- Opening Delimiter -
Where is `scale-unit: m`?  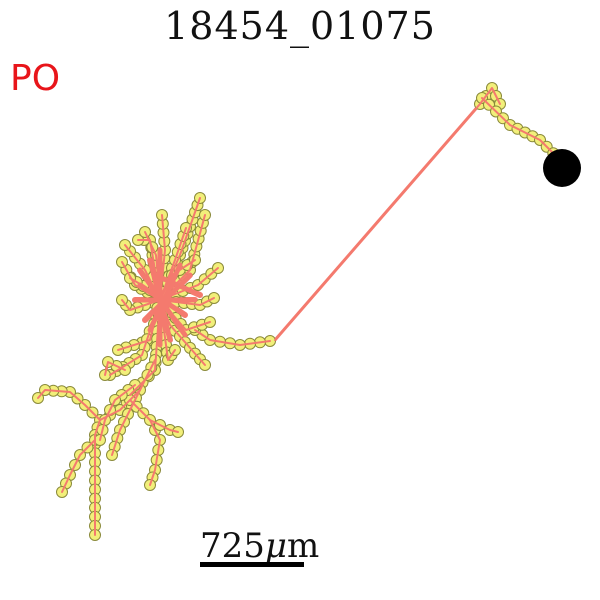
scale-unit: m is located at coordinates (304, 546).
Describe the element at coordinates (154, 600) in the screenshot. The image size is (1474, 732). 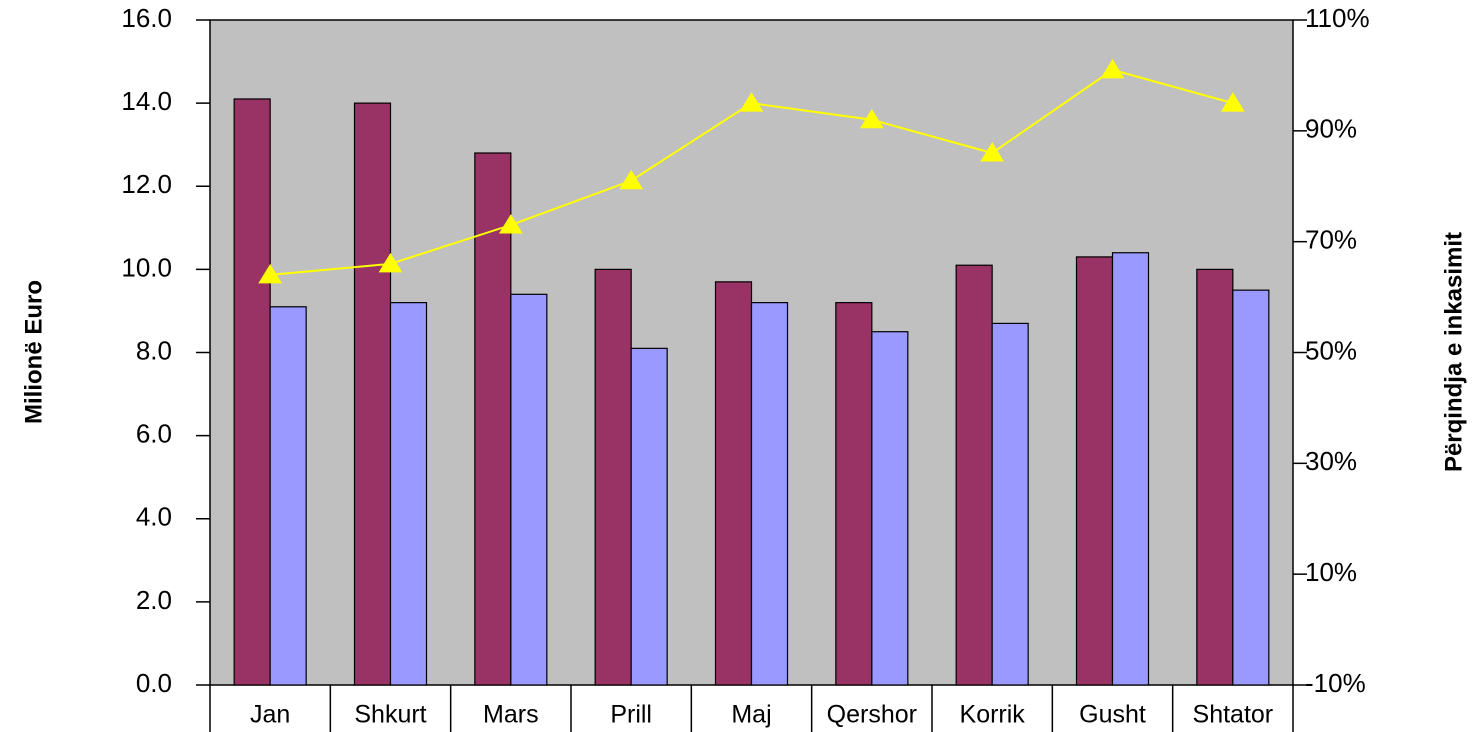
I see `y-tick-label: 2.0` at that location.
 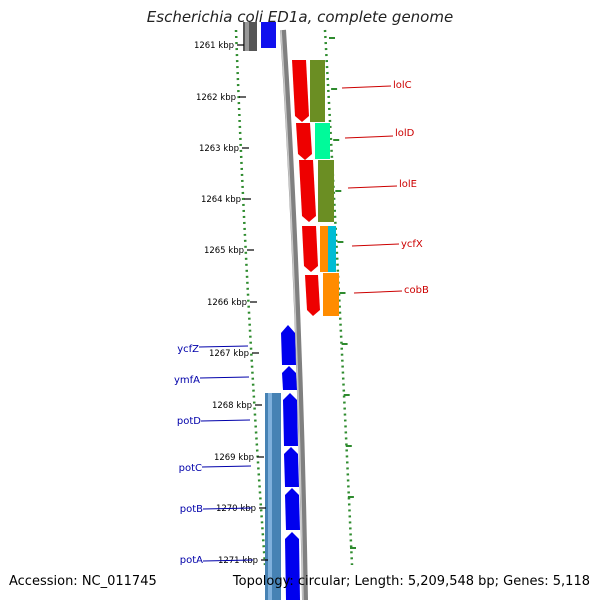 What do you see at coordinates (268, 35) in the screenshot?
I see `feature-top-gene` at bounding box center [268, 35].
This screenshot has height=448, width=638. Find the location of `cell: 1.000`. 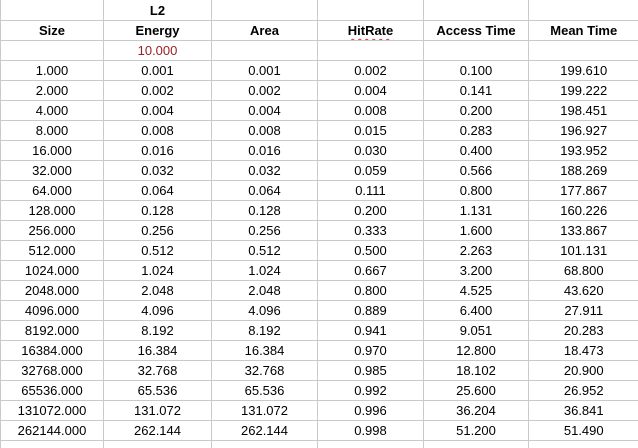

cell: 1.000 is located at coordinates (52, 70).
- Closing Delimiter -
Your task — Render every one of the lines above as a Markdown table with the columns "Row" and "Line", numbering the rows in order and omitting any blank lines. Leave the pictures out of the table.

Task response —
| Row | Line |
|---|---|
| 1 | Where is `scale-unit: m`?   |
| 2 | scale-unit: m is located at coordinates (304, 546). |
| 3 | Describe the element at coordinates (154, 600) in the screenshot. The image size is (1474, 732).  |
| 4 | I see `y-tick-label: 2.0` at that location. |
| 5 |   What do you see at coordinates (268, 35) in the screenshot? |
| 6 | I see `feature-top-gene` at bounding box center [268, 35]. |
| 7 | This screenshot has height=448, width=638. Find the location of `cell: 1.000`.  |
| 8 | cell: 1.000 is located at coordinates (52, 70). |